日差しは強まり湿気も漂う季節だというのに、無意識に腕を擦ってしまう。
訝る私に軽く、そしてどこか満足げに頷く幼馴染みの笑みには、今までにあまり浴びせられたことのない威圧感が含まれていた。
「特に態度を変えてもいないのに、僕に気付くとは…幼馴染みの繋がりは伊達ではないか」
「……ねぇ、口調とか雰囲気とか、微妙にいつもと違う気がするんだけど」
「ああ、それは……違うから、当然だろう」
にこりと、整いすぎた笑みを貼り付けた幼馴染みは、狼狽しきりの私に手を伸ばしてくる。
するりと、愛しいものに触れるように頬を撫でてくる指から体温を感じたことに、少しだけ身体から力が抜けた。
常よりも硬い表情や声に、緊張してしまっていたらしい。
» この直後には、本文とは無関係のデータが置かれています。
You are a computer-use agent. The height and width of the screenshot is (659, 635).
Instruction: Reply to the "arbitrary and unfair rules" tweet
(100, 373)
相手の熱を感じるほどに私の方は身体の表面まで冷えてしまっていたようで。
けれど、気が緩んだのも一瞬のことだった。
巫山戯られない空気の中、巫山戯る様子の一切ない征十郎が、一番巫山戯たようなことを口にする。
なまえの大切にしていた“オレ”は、いなくなってしまったよ。
「…何を言ってるの?」
わけが解らない。何が言いたいのか、本気で理解できない。
折角解れそうになっていた身体が、またも強張っていく。奥の奥、心臓がぎしりと小さな悲鳴を上げた気がした。
目の前の男は、幼い頃から大切にしてきた幼馴染みだ。それは間違いないはずなのに。
視線を逸らすことだけはできない。呆然と見上げる私を面白がるように、くい、とつり上がる唇が見えた。
「分かりやすく言ってあげようか。人格が交代したんだよ、“オレ”から、僕に」
「……冗談?」
「事実だ」
事実。事実だと。
頭の中に落ちてきた言葉は、そのまま私の全身に強く打ち付けられる。
人格が交代した、ということは、元あった人格が分裂したということだろうか。
多くは幼少期の虐待、精神的負担から防衛本能が働き、人格が乖離するという例なら私も知識として知ってはいた。けれど、それなりに長い人生を生きていてもさすがに実例に出会したことはない。
まさか…と笑い飛ばしてやりたいのに、唇は乾いて、動かすことができなかった。
「度重なる重圧に耐えかねたらしい“オレ”が、僕を抑え込みきれなくなった。だから、より優秀な僕が表に出るよう交代した」
滑らかな口調に、悲観するような空気はまとわりつかなかった。
もし、彼の話が本当なら。目の前の征十郎は新たに芽生えた副人格、ということになる。私を覗き込んだまま笑う男からは、主人格である存在をしっかりと認識したその上で、見下しているような雰囲気が窺えた。
(征ちゃんが……いなくなった?)
信じられない。突然そんなことを告げられても、すぐに信じられるわけがない。
それじゃあ、瞳の色が変わってしまったことと何か繋がりがあるのかしら…なんて、今考えなくてもいい思考が邪魔をして、心の整理もつかない。
信じられない。けれど現実を目の当たりにして、嘘だと思い込むことも不可能だった。
私の知る赤司征十郎という幼馴染みは、こんなにくだらない冗談は言わない。何より、普段から彼と接していれば、身に纏う空気の違いをまざまざと感じ取ることができる。
(無理を、していたの)
嘘じゃない、ということは、本当だということだ。私の大切にしてきた幼馴染みは、いなくなってしまった。その事実がぐるぐると頭の中を回って、何処も彼処もを占領してしまう。
私は、知らなかった。そこまでの重荷を感じるほどの生活を、彼が送っていたことを。
自分以外に何もかもを放り出してしまいたくなるほど、切羽詰まった状況に身を置いていたことを。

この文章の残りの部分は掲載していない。